(Saved entries)
'''

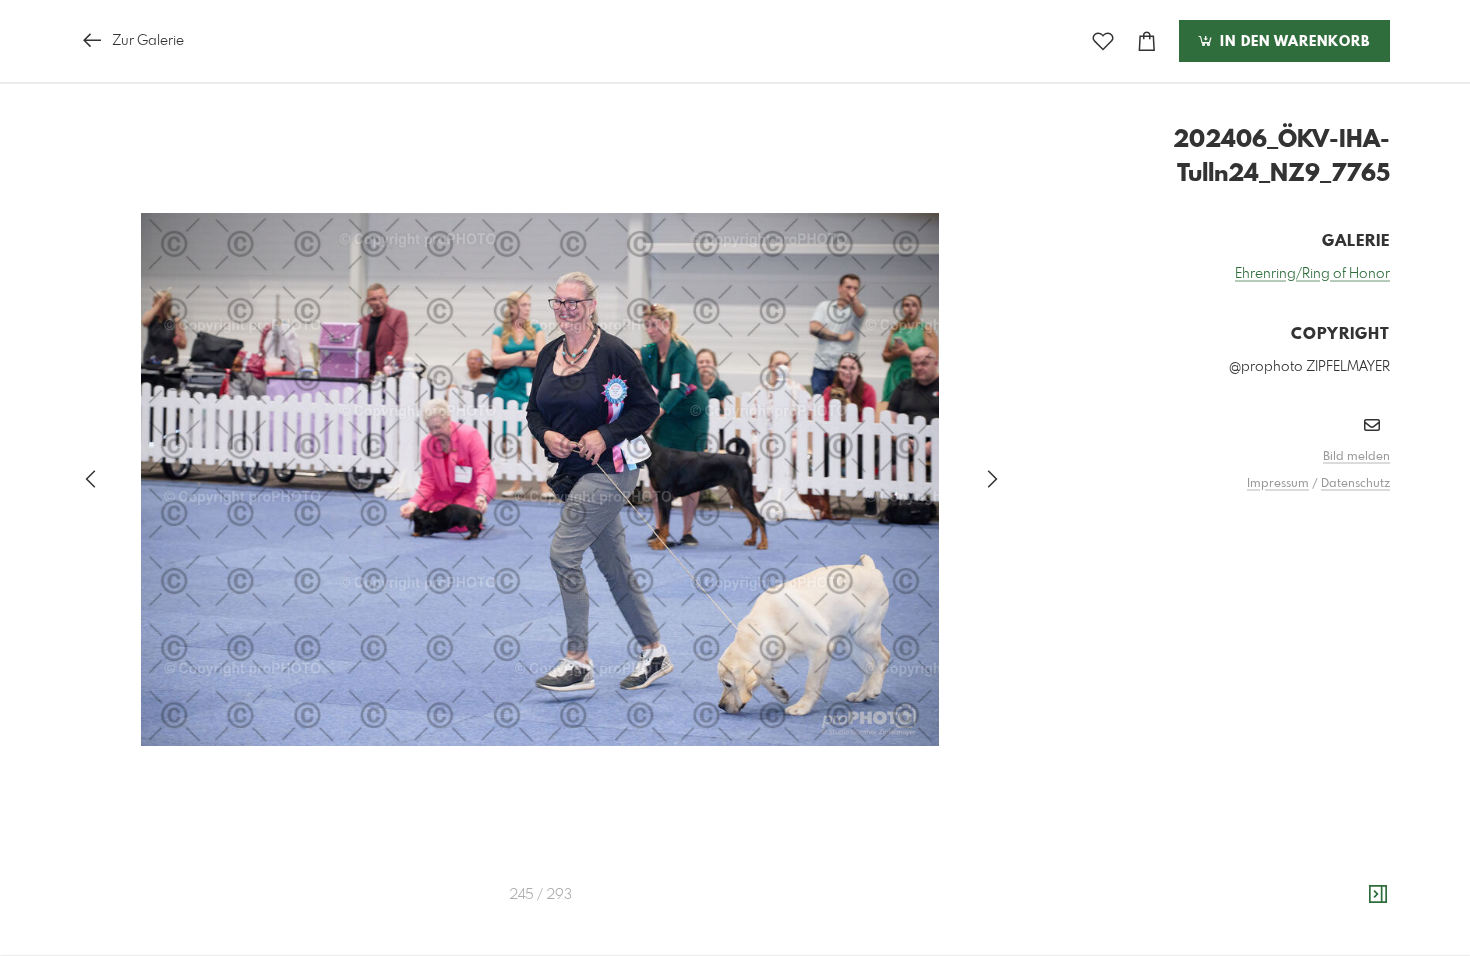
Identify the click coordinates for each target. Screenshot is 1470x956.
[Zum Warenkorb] (1147, 41)
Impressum (1278, 484)
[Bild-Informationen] (1378, 895)
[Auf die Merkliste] (1103, 41)
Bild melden (1356, 457)
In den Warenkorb (1292, 42)
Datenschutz (1355, 484)
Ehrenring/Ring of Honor (1312, 274)
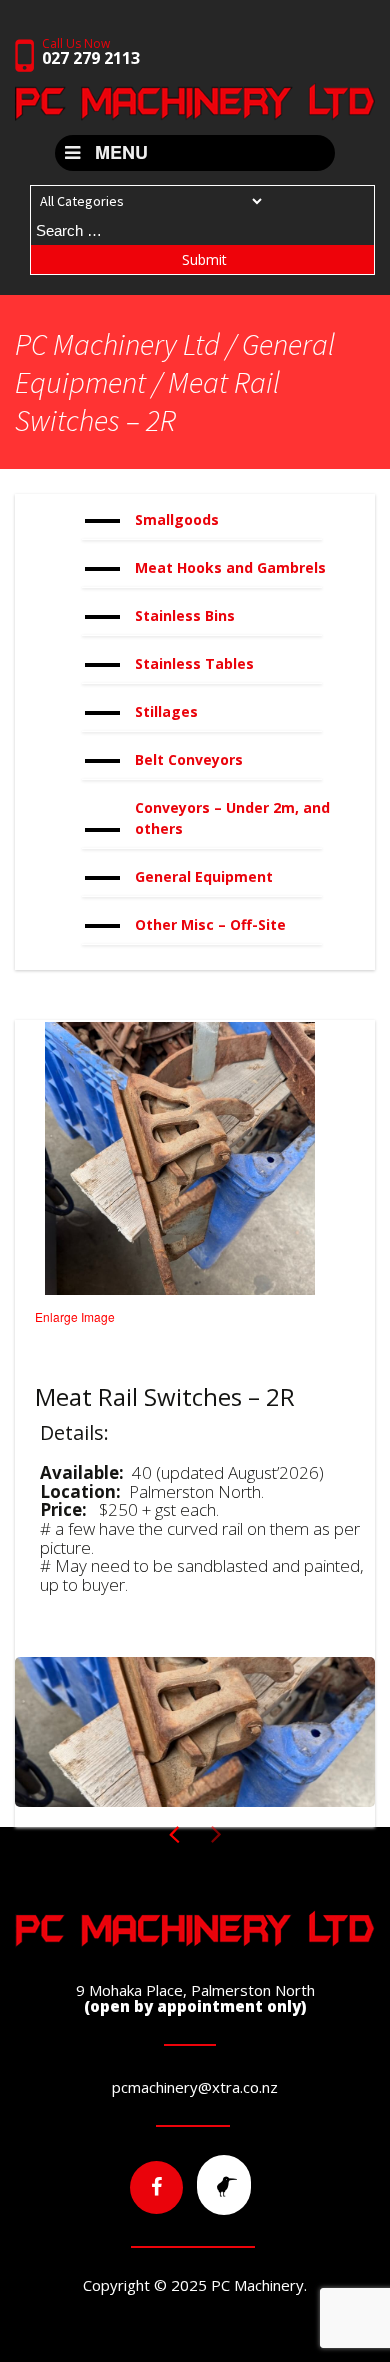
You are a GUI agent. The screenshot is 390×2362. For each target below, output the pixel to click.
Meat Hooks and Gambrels (230, 567)
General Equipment (204, 876)
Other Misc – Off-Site (210, 924)
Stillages (166, 711)
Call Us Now (91, 51)
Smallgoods (177, 519)
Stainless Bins (185, 615)
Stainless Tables (194, 663)
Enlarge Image (75, 1316)
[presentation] (216, 1842)
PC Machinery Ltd (117, 344)
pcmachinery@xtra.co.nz (195, 2087)
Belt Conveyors (189, 759)
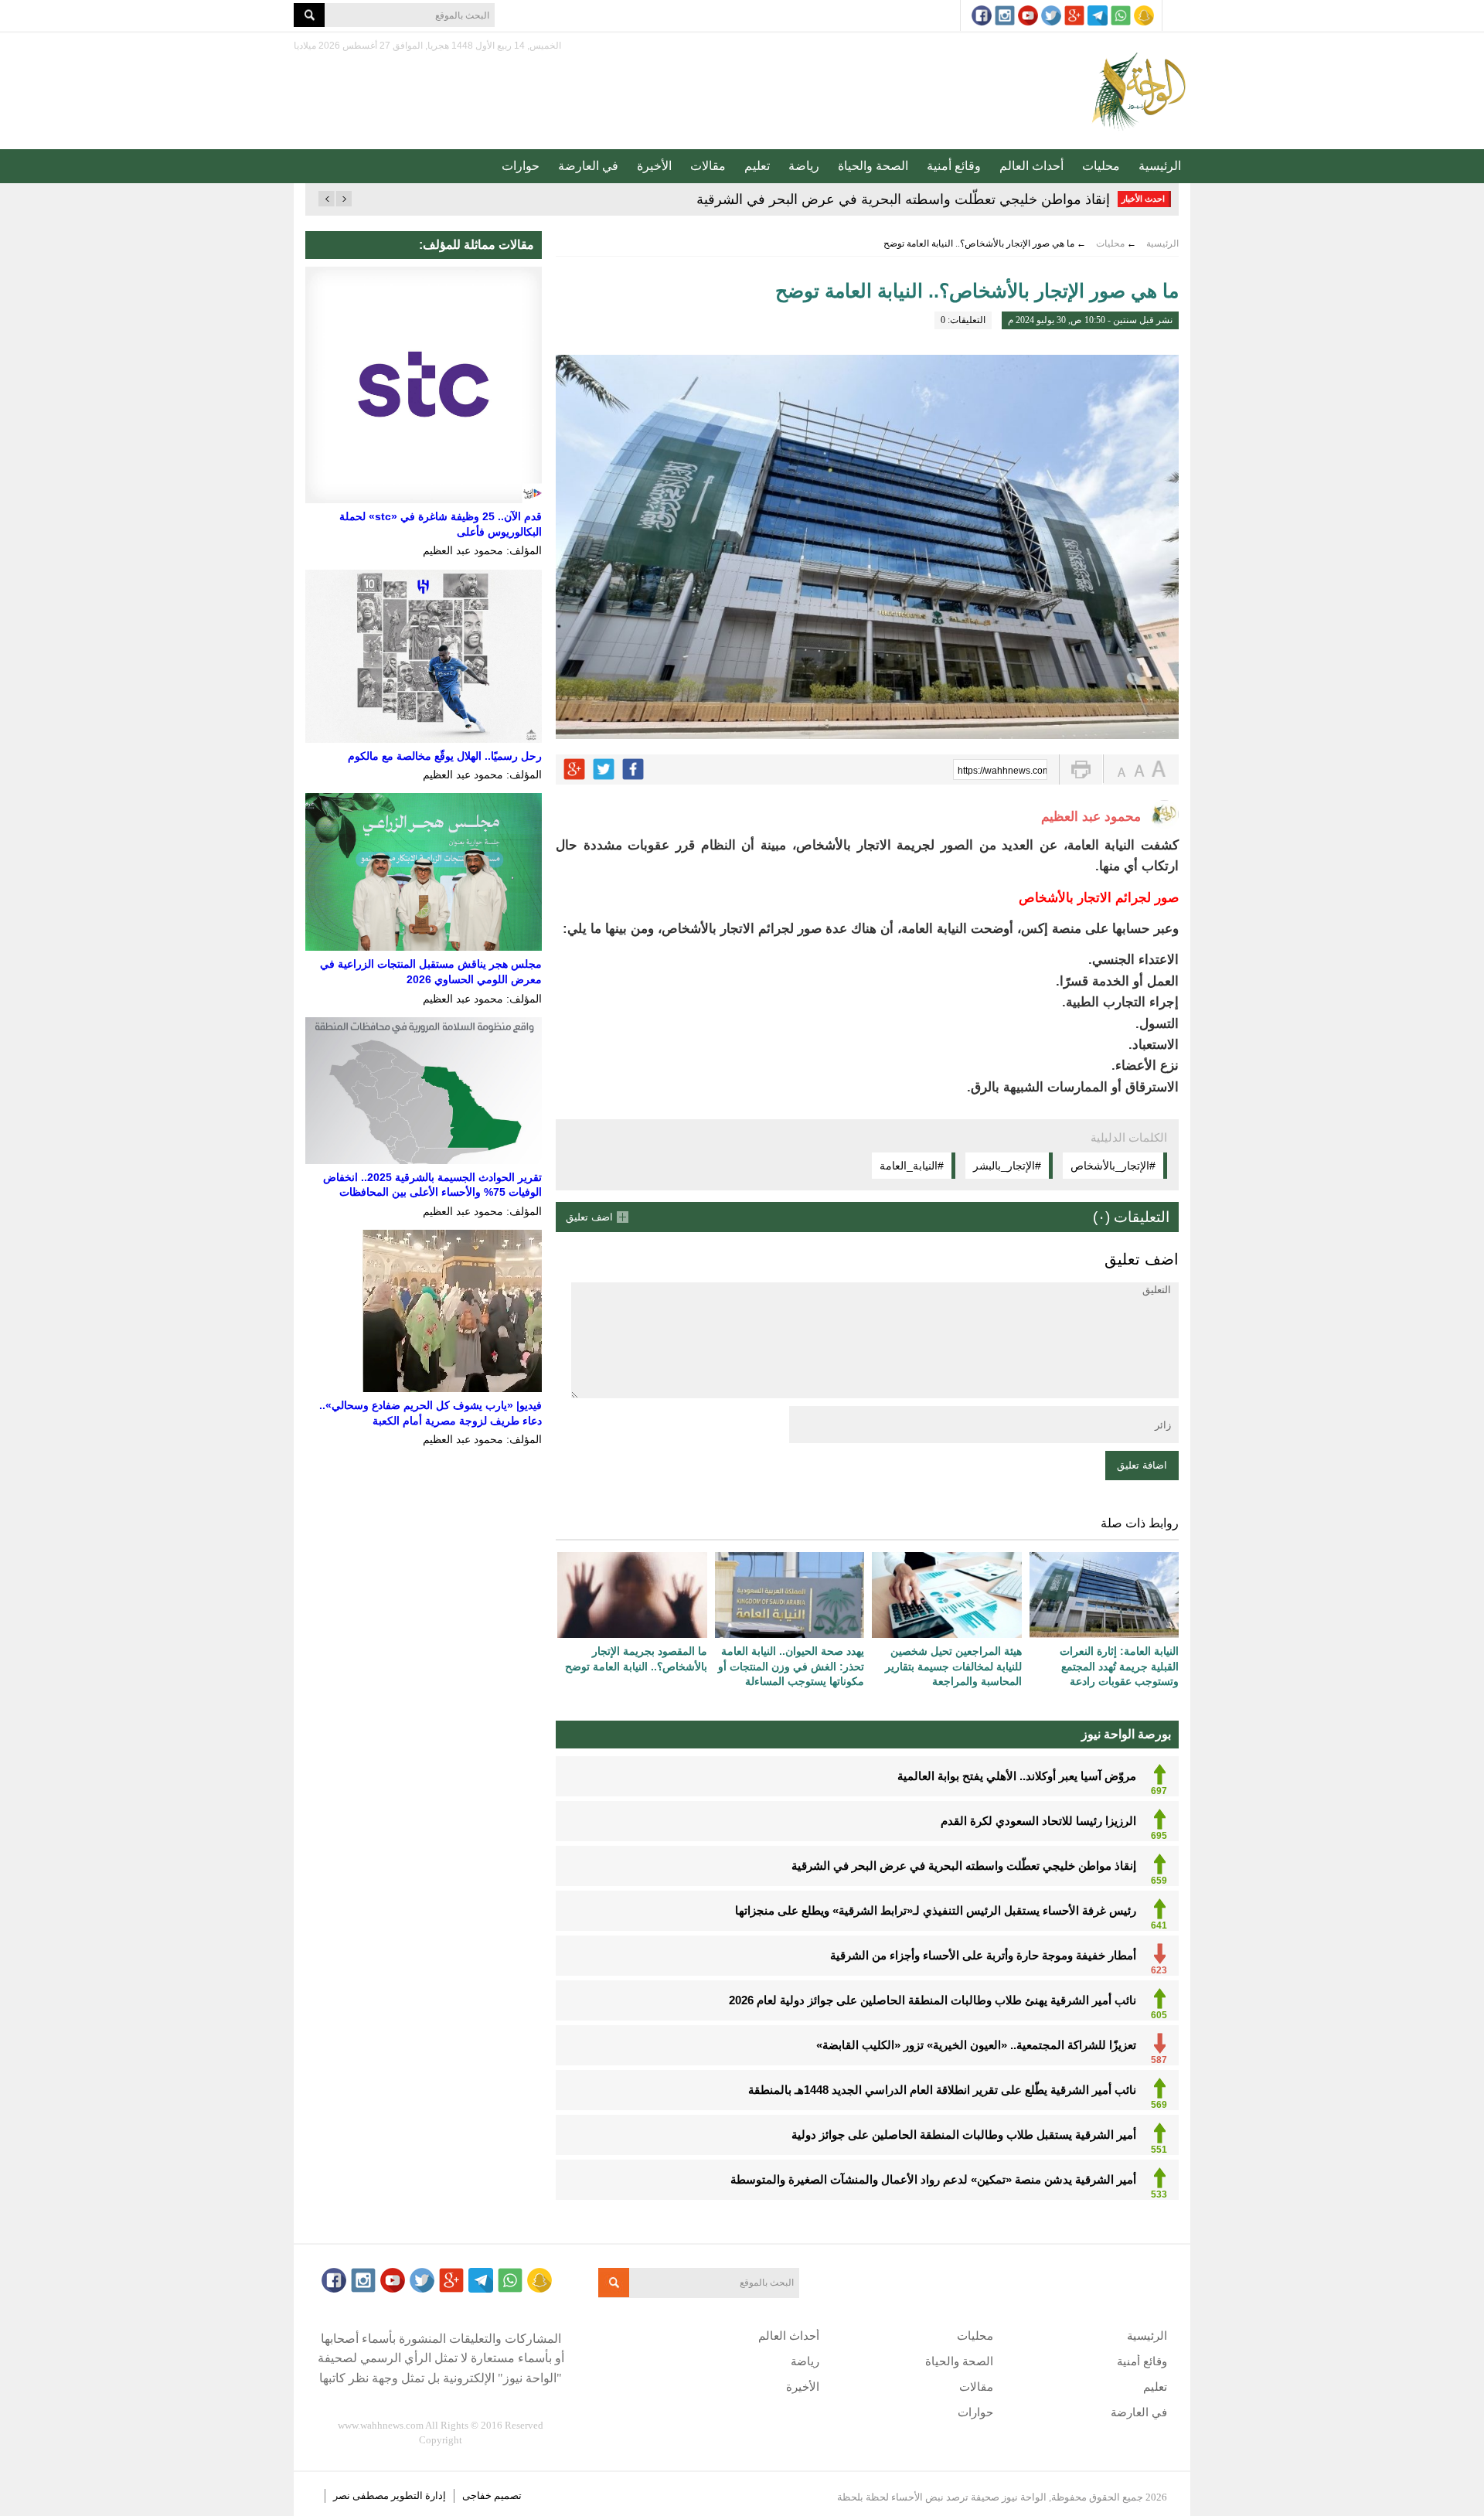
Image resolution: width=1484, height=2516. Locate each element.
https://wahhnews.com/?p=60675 (1002, 770)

'''

## Task brief
Give back only the lines from the one that carries "Meat Hooks and Gambrels (230, 567)" through the final line above, both included. Drop all pictures.

## Written answer
Meat Hooks and Gambrels (230, 567)
General Equipment (204, 876)
Other Misc – Off-Site (210, 924)
Stillages (166, 711)
Call Us Now (91, 51)
Smallgoods (177, 519)
Stainless Bins (185, 615)
Stainless Tables (194, 663)
Enlarge Image (75, 1316)
[presentation] (216, 1842)
PC Machinery Ltd (117, 344)
pcmachinery@xtra.co.nz (195, 2087)
Belt Conveyors (189, 759)
Image resolution: width=1484, height=2516. Locate each element.
https://wahhnews.com/?p=60675 (1002, 770)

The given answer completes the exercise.